According to Scott, Coles’ recent sales growth was due to the success of the Little Shop campaign, though sales look broadly in line with fourth quarter FY18 post-campaign.

Coles’ online sales have seen strong growth and are expected to reach $1 billion in FY19.

“Coles is a mature, cash-generative business which will provide shareholders with returns that are expected to be resilient through economic cycles,” Scott said.

“It’s being demerged with a strong balance sheet, and the capacity to invest for the future.”

Scott said that Wesfarmers’ businesses post-demerger are world-class business with clear strategies for the future.
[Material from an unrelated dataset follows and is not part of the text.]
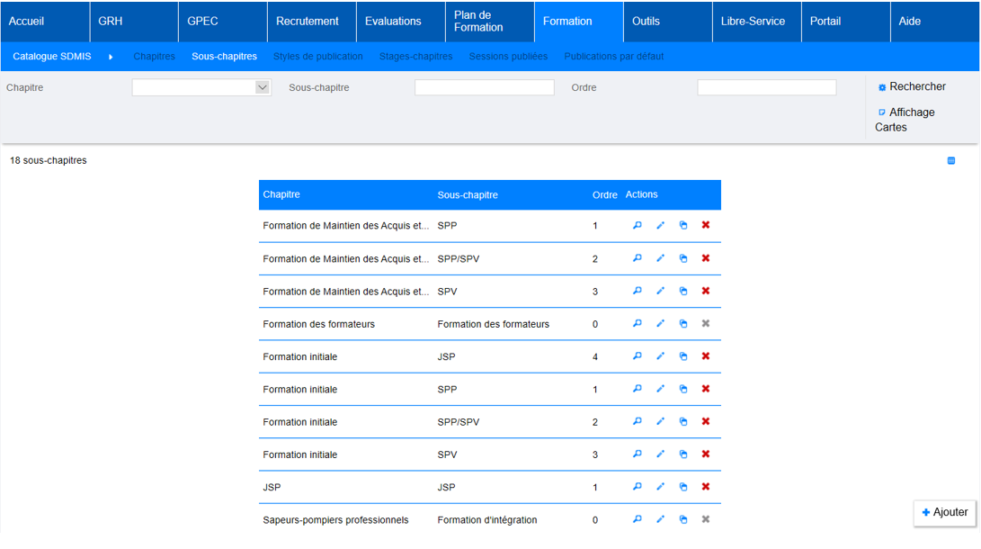981x549 pixels.
Task: Copy the Formation initiale SPV row
Action: click(x=683, y=455)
Hardware chain Bunnings has seen sales impacted by heavy rainfall, while Kmart has seen sales growth moderate, especially in the apparel category, with the exit of the DVD and CD categories having impacted the business’s sales.

Officeworks has seen new categories such as art supplies bring in new customers.

On the topic of the proposed Remuneration Report, Wesfarmers’ Chaney noted that executive pay levels are an “issue that will take quite some time to moderate.”

By not paying executives competitively, Chaney notes, Wesfarmers would run the risk of losing people to other companies, which would dilute the talent pool available to the business.

In response to a shareholder question, Chaney noted that shareholders wouldn’t see decreased dividends as a result of the Coles demerger.

“Our expectation is that the two [Wesfarmers and Coles] will add up to what the old one would have been,” Chaney said, though he added that as the two businesses diverge this could change.